> _PROBLEM SET_:
a. Print the part of the 23andMe article starting with "October 20, 2024" and going on through "(Image credit: AFP)".
b. Write the next part of the article on the 23andMe board resignations, picking up after its final sentence.

> _STUDY TEXT_:
Entire board of this startup resigned on same day. Founder says saving it is 'absolutely complicated'

The company’s valuation had dropped from $6 billion in 2021, to under $150 million after going public and when CEO Anne Wojcicki pushed for a plan to buy it and take it private, the board rejected her initial proposal, which didn’t offer shareholders a premium.

October 20, 2024 / 12:49 IST
Anne Wojcicki, founder and CEO of 23andMe, said, 'Part of the challenge I find as a leader is that you'll make a decision, and based on the information you had at that time, that seemed like the right decision, and a couple of years later, it becomes clear that it's wrong.' (Image credit: AFP)

In September, all members on the board of San Franciso-based DNA-testing company 23andMe resigned en masse following a month-long battle over co-founder and CEO Anne Wojcicki’s plans to take the company private. The 51-year-old, who controls 49.75 percent of 23andMe's voting rights, is now the only board member left. In a public letter, the board members—which included leaders such as Youtube CEO Neal Mohan, and head of Sequoia Capital Roelof Botha—wrote that while they “wholeheartedly” believed in the company’s mission to personalise health care with genetic data, they disagreed with Wojcicki’s strategic direction.

> _DATASET CONTENT_:
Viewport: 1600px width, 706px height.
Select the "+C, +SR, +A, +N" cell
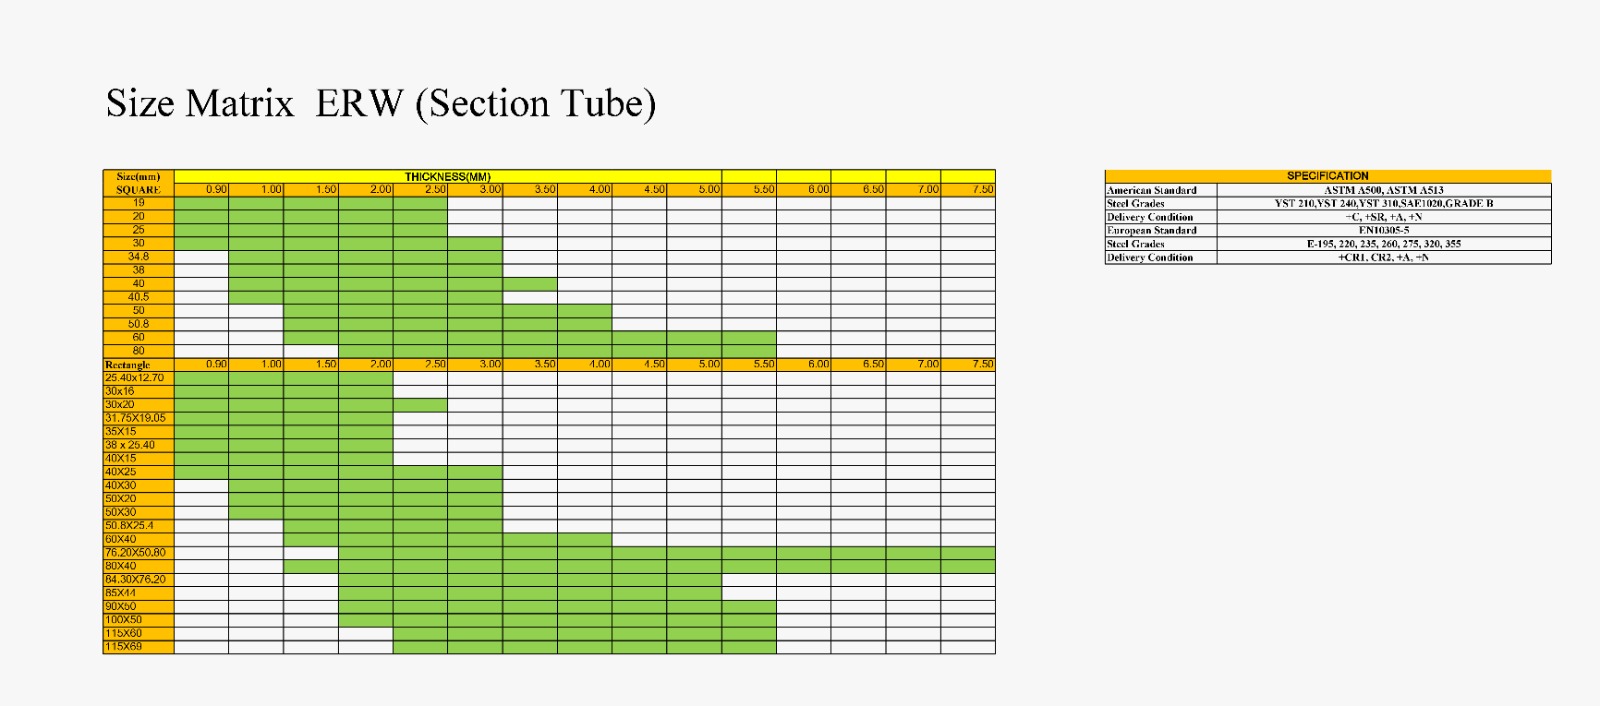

> _RESPONSES TO THE EXERCISE_:
a.
October 20, 2024 / 12:49 IST
Anne Wojcicki, founder and CEO of 23andMe, said, 'Part of the challenge I find as a leader is that you'll make a decision, and based on the information you had at that time, that seemed like the right decision, and a couple of years later, it becomes clear that it's wrong.' (Image credit: AFP)

b.
Now, speaking to Fortune, Wojcicki said that she could maneuver the startup away from the difficult position but admitted that the process is "absolutely complicated”.

Since going public in 2021, 23andMe has never turned a profit, Fortune reported. Its price on IPO day was $10 (Rs 840); so far in 2024, it has yet to reach a $1 (Rs 84) valuation. Following the resignation of all its board members, the stock fell to its rock bottom: $0.30 (Rs 25). Meanwhile, the company’s valuation dropped from $6 billion in 2021, to under $150 million and sales had slowed and a massive data breach triggered privacy fears. Its drug discovery business was also shut down because it was draining the company’s resources. That's when Wojcicki pushed for a plan to buy the company and take it private, but the board rejected her initial proposal, which didn’t offer shareholders a premium.

Since she controlled 49.75 percent of the startup's voting rights, the board was locked in a standoff and eventually resigned, something that is almost unheard of in the startup world.

“I’ve always said ever since the very beginning, I don’t need to be in charge,” Wojcicki told Fortune. “There’s no ego for me. I care about the vision and the mission.”

She added that her extra voting rights as recognition of her dedication to the company’s success.

As a leader, the founder-CEO said she has had to lead the company through the biotech market collapse, the Covid pandemic, and increased competition. “I’m sure we’ll spend a lot of time reflecting about what we could have done in a different way,” she said. “I think we can navigate and land this plane... but it is absolutely complicated.”